-------- Passage given --------

The Sumerian Legacy
The Sumerians invented writing and were the world’s first great Civilization as we know it. The civilization flourished in the valleys between the two great rivers Tigris and Euphrates, the area known as southern Iraq today.
The Sumerian civilization existed for ca 3000 years, between the fifth and the second millennium BC. They reached their golden era 3-2000 BC. The Sumerians invented the wheel, the plough, irrigation, sailing boats, the keel, potter’s wheel and were the first to build stone arcs and multi-storeys buildings. They had an advanced juridical system, developed mathematics, astronomy and the calendar. Still today our definition of time is based on the original Sumerian number-system based on 6 and 60, and the division of the circle in 360 degrees. But their most important invention, the very basis of all later civilizations and cultures was done late in the 4 th century BC: – the art of writing.
The Sumerians wrote cuneiform script with straws from reed on clay tablets. Hundred of thousands of these clay tablets are found in archaeological excavations. The more of these tablets are found and interpreted, the more of the original stories and motifs known from the Old Testament stories emerges in their original form. Most of the clay tablets are at least a thousand years older than the earliest texts in the Old Testament. The Sumerian culture had a huge impact and formed the casting mould for the later great civilizations.
The story of how man was created from dirt (clay?) and brought to life through a breath of air through the nose as told in Gen 2,7, is a copy of the far older Sumerian creation myth. The Sumerian legend is preserved as a seven-tablet epos, Enuma elish, ”In the beginning”.

-------- Supplied data --------

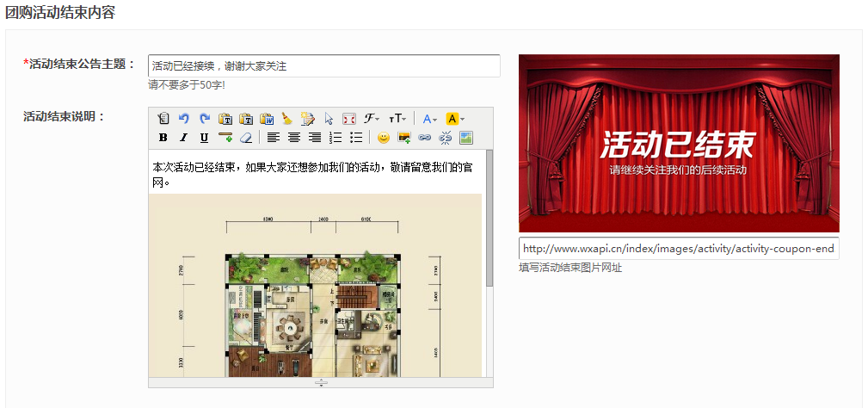This screenshot has width=868, height=408.
Task: Click the paste from Word icon
Action: click(267, 119)
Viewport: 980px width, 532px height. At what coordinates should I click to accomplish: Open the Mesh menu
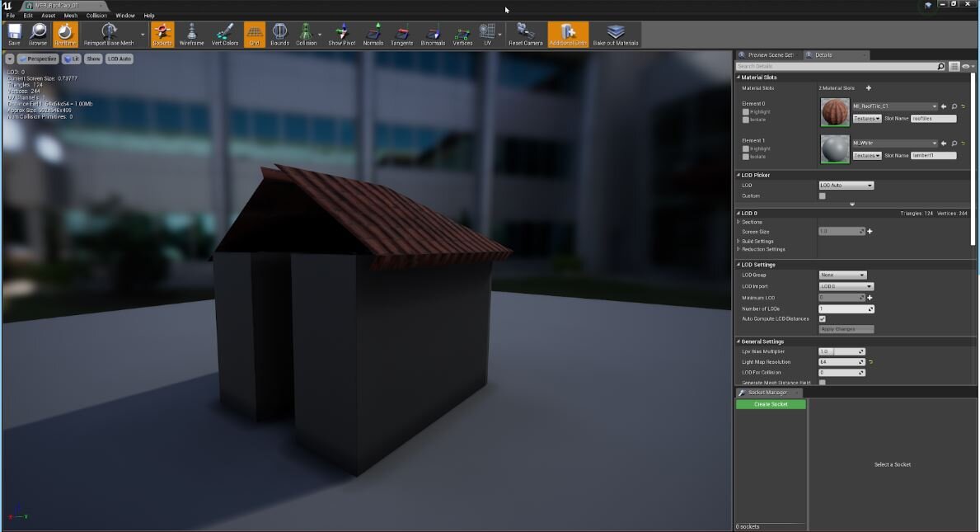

--------

◆ **What is expected**: Carry the passage on the Sumerian legacy forward from its last sentence. The data has nothing to do with the passage on the Sumerians.

◆ **Response to this task**:
The creation of the world
In both the Babylonian and Egyptian creation myth we find the motif of how once everything was water and how the gods create land, rivers, animals and vegetation. In the Babylonian story the giant Marduk fights and conquers the demons of the prehistoric waters. The most dangerous of the demons is the saltwater demon Tiâmat. The word the Bible texts uses for the chaotic prehistoric water, the Hebraic theôm, is the very same name. Marduk splits the demons body and creates heaven and earth, and then he organizes the stars and creates the moon. When he was done he left to the god Ea to create man out of clay and blood. The Biblical creation myths are based on these older myths. In the Bible it is of course Jehovah and not Marduk who is credited with the conquering of the prehistoric waters and its demons (in the Bible called dragons), and building the world from these (Psal. 74,12-17; 89,10-13. Isa. 42, 5; 51, 9-16; Job 9, 8-13; 26, 7-14; Gen 1). Marduk celebrated his achievements with a sacred wedding with the godess Zarpanitum, the diehard bachelor Jehovah took one day’s nap instead.
The creation of man
In the Bible God actually creates man twice, first in chapter one were he creates man and woman in his own image (Gen 1,27), and then in chapter two were he creates man (hebr: Adam) of dirt (hebr: Adama)(Gen 2,7) and a little later creates the woman from one of the ribs of man (Gen 2,22). It’s kind of strange that God creates man after created all the animals in chapter one, but in chapter two he created man before the animals.
On excavated clay tablets from Sumer there is a story that explains the background of the biblical story of the creation of women, the Garden of Eden and the fall of man and original sin. The strange story of how woman was created from the rib of Adam, do not make much sense. Why the rib? When we read the original story the writers of the Bible used as a template, it all becomes clearer.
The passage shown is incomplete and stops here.